From the records below, print exactly the lines starting at the one containing "Click the gold lattice grille atop the frame" and ending at the one containing "Given: Expand the Standard dropdown showing 5", ends included, and nothing else.

Stored items:
************

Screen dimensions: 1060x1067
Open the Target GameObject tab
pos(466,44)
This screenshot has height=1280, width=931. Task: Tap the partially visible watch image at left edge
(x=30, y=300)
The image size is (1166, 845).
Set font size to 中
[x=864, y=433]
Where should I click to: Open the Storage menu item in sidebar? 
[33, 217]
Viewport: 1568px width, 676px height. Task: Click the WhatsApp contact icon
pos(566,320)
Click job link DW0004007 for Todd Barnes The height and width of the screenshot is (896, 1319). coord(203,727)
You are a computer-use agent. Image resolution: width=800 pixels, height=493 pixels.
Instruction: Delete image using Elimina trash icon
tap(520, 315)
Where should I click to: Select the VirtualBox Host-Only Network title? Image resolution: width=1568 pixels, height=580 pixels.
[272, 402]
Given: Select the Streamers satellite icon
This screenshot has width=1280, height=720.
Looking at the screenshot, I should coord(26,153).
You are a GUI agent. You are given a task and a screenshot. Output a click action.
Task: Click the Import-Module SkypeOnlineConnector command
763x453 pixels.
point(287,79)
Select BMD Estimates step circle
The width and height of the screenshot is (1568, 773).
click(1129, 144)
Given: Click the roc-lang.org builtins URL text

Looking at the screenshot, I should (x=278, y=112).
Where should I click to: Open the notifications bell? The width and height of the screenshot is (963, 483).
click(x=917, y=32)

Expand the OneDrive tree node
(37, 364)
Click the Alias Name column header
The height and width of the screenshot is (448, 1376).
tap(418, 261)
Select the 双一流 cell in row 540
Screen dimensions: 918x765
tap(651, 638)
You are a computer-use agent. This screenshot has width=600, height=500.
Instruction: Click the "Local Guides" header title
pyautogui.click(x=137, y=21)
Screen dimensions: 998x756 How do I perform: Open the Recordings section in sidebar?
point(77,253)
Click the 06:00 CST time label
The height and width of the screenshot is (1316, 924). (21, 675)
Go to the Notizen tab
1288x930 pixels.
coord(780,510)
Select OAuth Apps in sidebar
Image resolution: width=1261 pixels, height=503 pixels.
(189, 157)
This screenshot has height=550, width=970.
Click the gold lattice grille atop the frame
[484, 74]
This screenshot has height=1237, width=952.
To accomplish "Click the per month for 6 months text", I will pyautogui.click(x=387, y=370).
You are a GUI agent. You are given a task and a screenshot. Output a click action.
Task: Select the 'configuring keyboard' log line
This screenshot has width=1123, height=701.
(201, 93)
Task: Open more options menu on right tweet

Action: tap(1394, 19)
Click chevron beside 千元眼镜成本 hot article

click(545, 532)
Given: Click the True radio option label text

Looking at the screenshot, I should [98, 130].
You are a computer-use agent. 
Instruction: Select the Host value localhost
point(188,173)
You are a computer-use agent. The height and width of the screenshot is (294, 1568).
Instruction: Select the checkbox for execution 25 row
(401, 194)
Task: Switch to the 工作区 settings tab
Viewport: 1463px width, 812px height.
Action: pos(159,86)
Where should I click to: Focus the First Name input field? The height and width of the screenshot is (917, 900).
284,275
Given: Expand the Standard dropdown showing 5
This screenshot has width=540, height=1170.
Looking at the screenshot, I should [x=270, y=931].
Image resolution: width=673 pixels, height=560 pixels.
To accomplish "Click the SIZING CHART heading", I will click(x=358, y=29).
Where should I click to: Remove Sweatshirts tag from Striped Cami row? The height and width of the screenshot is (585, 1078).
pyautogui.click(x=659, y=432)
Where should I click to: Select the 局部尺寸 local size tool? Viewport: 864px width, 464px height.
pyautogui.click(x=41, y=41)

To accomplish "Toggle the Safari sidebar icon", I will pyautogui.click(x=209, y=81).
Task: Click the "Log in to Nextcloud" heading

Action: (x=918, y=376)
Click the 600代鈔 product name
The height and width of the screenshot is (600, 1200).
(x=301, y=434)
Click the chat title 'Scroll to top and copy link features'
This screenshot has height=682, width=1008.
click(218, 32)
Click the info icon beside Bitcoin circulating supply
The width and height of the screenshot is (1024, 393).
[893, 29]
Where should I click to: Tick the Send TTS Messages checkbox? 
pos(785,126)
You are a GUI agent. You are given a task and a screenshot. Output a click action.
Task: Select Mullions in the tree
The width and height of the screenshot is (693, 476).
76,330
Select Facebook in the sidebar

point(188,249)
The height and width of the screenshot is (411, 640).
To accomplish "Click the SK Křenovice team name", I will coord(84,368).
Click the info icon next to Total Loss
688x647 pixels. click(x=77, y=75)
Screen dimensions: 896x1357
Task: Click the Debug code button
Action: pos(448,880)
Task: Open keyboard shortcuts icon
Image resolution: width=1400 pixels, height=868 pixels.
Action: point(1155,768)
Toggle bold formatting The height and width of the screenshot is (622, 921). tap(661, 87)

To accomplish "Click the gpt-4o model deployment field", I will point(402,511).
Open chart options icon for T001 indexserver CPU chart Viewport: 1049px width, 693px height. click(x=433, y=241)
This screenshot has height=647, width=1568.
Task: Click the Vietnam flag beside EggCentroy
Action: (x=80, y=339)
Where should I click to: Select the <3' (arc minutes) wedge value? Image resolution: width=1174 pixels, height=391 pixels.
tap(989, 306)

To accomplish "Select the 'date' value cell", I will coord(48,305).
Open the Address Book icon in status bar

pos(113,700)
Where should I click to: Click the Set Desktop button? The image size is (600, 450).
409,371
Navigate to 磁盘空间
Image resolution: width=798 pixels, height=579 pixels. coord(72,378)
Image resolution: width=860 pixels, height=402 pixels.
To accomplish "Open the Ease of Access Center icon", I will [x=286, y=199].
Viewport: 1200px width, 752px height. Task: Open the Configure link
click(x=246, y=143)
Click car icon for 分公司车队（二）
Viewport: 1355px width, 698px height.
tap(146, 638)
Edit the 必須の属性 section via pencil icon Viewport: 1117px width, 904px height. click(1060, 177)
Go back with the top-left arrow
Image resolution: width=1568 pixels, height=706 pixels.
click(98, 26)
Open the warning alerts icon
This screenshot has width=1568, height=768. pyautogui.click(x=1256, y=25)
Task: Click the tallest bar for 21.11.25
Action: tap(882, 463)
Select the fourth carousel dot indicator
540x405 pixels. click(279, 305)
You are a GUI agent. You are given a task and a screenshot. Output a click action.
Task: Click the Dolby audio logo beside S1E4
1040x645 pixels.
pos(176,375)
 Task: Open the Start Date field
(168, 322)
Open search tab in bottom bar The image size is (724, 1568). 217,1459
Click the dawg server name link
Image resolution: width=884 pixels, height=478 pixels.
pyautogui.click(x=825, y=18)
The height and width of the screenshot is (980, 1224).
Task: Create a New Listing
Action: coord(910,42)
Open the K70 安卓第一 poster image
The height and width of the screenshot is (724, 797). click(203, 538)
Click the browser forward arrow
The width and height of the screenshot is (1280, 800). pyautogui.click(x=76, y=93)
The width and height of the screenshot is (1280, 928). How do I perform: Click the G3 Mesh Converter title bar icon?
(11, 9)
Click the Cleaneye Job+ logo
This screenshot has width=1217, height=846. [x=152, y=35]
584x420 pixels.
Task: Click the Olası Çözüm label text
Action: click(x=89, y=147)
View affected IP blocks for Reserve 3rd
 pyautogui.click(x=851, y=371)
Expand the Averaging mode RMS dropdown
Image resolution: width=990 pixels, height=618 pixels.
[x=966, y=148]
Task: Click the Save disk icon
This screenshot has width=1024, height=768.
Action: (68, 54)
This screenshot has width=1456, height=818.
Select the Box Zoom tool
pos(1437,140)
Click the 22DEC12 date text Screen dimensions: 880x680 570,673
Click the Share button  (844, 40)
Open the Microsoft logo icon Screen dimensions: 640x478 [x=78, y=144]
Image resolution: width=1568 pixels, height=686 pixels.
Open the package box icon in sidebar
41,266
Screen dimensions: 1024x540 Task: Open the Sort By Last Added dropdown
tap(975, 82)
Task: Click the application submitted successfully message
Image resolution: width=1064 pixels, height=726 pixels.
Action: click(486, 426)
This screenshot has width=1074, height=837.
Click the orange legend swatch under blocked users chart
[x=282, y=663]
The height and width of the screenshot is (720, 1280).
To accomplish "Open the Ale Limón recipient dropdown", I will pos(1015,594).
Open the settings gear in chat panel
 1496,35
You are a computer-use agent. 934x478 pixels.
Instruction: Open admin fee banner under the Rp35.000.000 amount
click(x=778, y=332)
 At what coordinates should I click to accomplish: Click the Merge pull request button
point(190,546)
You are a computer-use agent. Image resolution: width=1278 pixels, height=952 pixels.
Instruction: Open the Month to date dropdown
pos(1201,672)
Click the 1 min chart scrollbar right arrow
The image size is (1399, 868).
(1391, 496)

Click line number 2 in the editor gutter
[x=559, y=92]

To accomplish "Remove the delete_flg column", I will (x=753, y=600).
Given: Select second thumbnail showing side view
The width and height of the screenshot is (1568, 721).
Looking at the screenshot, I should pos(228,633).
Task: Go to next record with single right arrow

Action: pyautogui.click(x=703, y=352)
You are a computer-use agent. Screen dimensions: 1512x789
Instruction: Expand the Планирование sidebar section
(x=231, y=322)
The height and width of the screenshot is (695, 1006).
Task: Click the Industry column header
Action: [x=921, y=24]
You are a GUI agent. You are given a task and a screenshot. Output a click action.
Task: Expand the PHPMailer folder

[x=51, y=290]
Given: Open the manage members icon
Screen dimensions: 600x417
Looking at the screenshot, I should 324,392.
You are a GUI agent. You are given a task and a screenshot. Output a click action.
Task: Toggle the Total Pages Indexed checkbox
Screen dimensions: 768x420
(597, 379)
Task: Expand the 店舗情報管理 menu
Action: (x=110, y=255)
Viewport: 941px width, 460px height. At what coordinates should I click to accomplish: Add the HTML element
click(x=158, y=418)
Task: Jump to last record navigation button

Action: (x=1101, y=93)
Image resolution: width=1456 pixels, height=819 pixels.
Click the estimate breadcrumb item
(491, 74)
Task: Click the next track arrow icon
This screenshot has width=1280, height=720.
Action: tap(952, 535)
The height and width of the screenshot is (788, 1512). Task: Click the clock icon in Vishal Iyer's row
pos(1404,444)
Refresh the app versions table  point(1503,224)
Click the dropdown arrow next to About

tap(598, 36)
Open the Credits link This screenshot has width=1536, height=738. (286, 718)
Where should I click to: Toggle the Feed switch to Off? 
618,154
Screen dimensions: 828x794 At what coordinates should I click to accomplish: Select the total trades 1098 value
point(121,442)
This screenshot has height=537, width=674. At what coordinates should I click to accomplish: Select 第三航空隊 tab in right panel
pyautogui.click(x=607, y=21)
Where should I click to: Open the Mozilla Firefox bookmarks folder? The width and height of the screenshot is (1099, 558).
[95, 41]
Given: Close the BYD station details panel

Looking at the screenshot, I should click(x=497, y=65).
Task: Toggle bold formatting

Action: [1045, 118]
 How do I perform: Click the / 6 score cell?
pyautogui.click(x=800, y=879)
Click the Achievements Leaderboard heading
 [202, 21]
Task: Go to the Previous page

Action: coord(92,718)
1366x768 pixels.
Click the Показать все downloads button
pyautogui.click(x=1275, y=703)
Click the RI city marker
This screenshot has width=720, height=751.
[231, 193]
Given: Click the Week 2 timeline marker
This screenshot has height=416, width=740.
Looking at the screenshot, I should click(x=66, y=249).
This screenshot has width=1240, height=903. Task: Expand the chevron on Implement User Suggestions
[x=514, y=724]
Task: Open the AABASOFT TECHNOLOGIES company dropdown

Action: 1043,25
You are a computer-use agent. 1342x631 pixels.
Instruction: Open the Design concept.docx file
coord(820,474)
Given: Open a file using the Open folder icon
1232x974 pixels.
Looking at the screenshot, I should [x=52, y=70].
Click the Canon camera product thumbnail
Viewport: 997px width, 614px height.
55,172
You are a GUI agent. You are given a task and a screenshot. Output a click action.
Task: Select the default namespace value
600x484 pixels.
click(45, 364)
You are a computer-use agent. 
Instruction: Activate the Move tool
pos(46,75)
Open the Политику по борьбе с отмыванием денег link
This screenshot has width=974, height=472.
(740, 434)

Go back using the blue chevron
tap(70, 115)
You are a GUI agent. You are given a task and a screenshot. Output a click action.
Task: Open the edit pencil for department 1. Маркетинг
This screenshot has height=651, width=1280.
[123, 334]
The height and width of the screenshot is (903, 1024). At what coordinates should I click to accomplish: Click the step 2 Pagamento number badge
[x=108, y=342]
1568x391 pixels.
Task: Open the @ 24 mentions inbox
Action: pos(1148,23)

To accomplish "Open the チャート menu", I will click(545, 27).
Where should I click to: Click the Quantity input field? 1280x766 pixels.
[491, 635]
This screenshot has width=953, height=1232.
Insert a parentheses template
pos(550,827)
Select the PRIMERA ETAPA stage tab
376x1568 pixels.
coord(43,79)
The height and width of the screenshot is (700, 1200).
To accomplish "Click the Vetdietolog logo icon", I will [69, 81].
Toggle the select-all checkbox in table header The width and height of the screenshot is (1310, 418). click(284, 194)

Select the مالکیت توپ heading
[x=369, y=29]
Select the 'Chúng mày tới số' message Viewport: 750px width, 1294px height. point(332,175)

************

Solution to this task:
Click the gold lattice grille atop the frame
[484, 74]
This screenshot has height=1237, width=952.
To accomplish "Click the per month for 6 months text", I will pyautogui.click(x=387, y=370).
You are a GUI agent. You are given a task and a screenshot. Output a click action.
Task: Select the 'configuring keyboard' log line
This screenshot has width=1123, height=701.
(201, 93)
Task: Open more options menu on right tweet

Action: tap(1394, 19)
Click chevron beside 千元眼镜成本 hot article

click(545, 532)
Given: Click the True radio option label text

Looking at the screenshot, I should [98, 130].
You are a computer-use agent. 
Instruction: Select the Host value localhost
point(188,173)
You are a computer-use agent. The height and width of the screenshot is (294, 1568).
Instruction: Select the checkbox for execution 25 row
(401, 194)
Task: Switch to the 工作区 settings tab
Viewport: 1463px width, 812px height.
Action: pos(159,86)
Where should I click to: Focus the First Name input field? The height and width of the screenshot is (917, 900).
284,275
Given: Expand the Standard dropdown showing 5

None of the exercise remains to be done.